In August 2018, President Trump announced plans to roll back vehicle tailpipe emissions standards put in place by the Obama Administration for light-duty cars and trucks. With the final version of this plan yet to be finalized, four major automakers have sent it into a tailspin by coming to a collective agreement with the State of California to reduce emissions and provide an alternative path for U.S. clean vehicle standards.
Ford, Volkswagen Group of America (VW), Honda and BMW - which represent nearly a third of the U.S. market - have agreed to increase the average fuel economy of new vehicles to nearly 50 mpg by model year 2026, a move that scales back the Obama rule's required 4.7% annual efficiency increase to 3.7%. The agreement also encourages innovations to accelerate the transition to electric vehicles.
Other automakers are being encouraged to follow suit in adopting the standards established, with California and the automotive consortium arguing that the standards will help address the effects of climate change, bring stability to the automotive market and facilitate global competitiveness by ensuring ongoing investment in cleaner vehicle designs.
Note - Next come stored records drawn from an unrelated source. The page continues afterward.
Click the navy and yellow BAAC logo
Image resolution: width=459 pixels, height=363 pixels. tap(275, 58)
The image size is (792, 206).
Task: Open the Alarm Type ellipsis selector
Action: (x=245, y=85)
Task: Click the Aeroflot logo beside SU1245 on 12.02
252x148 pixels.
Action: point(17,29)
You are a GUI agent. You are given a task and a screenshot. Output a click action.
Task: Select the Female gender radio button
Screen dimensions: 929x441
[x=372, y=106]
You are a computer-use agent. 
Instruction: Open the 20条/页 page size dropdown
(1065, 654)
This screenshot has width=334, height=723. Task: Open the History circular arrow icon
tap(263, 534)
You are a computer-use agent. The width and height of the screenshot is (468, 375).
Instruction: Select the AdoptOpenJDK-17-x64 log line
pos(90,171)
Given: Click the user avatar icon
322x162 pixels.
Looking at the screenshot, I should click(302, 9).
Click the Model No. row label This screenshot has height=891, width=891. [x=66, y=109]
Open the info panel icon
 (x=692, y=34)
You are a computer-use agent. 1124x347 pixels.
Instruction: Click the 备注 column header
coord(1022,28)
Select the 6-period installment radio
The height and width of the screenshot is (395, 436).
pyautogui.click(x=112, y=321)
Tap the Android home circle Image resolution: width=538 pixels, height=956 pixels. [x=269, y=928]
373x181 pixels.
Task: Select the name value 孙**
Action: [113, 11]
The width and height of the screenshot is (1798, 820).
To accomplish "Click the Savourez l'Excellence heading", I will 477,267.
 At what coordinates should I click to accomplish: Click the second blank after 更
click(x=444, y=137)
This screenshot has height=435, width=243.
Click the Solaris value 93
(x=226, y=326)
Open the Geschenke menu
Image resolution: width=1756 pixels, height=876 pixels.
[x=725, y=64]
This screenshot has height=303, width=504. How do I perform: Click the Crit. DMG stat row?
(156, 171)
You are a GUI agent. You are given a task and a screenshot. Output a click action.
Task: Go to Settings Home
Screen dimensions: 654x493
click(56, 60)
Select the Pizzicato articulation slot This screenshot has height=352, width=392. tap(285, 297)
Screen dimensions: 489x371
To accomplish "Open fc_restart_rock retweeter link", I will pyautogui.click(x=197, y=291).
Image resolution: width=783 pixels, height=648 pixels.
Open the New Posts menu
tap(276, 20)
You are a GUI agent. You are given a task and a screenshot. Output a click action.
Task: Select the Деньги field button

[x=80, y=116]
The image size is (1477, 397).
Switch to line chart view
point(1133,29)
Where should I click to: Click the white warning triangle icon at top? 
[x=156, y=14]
Since the Clean Air Act was established in 1970, California has maintained the ability to set its own clean air standards and other states have been authorized to adopt them. The standards have historically proven more stringent than those set by the U.S. Environmental Protection Agency. Twelve other U.S. states, the District of Columbia and Canada have followed California’s lead.
Part of the Trump Administration’s plan includes rescinding California’s ability to set its own standards in favor of a single national fuel standard – a move analysts say is likely to set off a protracted legal battle and add to the instability already present in the auto industry.
The Administration’s stated agenda in pursuing an end to the Obama-era vehicle emissions rule is to implement the single national standard while making new vehicles safer and more affordable. Once the plan is finalized, it would freeze the minimum miles-per-gallon standard for newly sold light cars at 2020 levels of 37 mpg for cars, compared to the previous target of 54.5 mpg by 2025. The economy targets for light trucks and SUVs would also be frozen at 2020 levels.
The announcement of the agreement with the automakers escalates an already year-long struggle between California and President Trump. He has vowed to move forward with his rollback plan despite opposition from California and a number of states and number of global automakers, and an apparent inevitability that the plan will end up in the courts.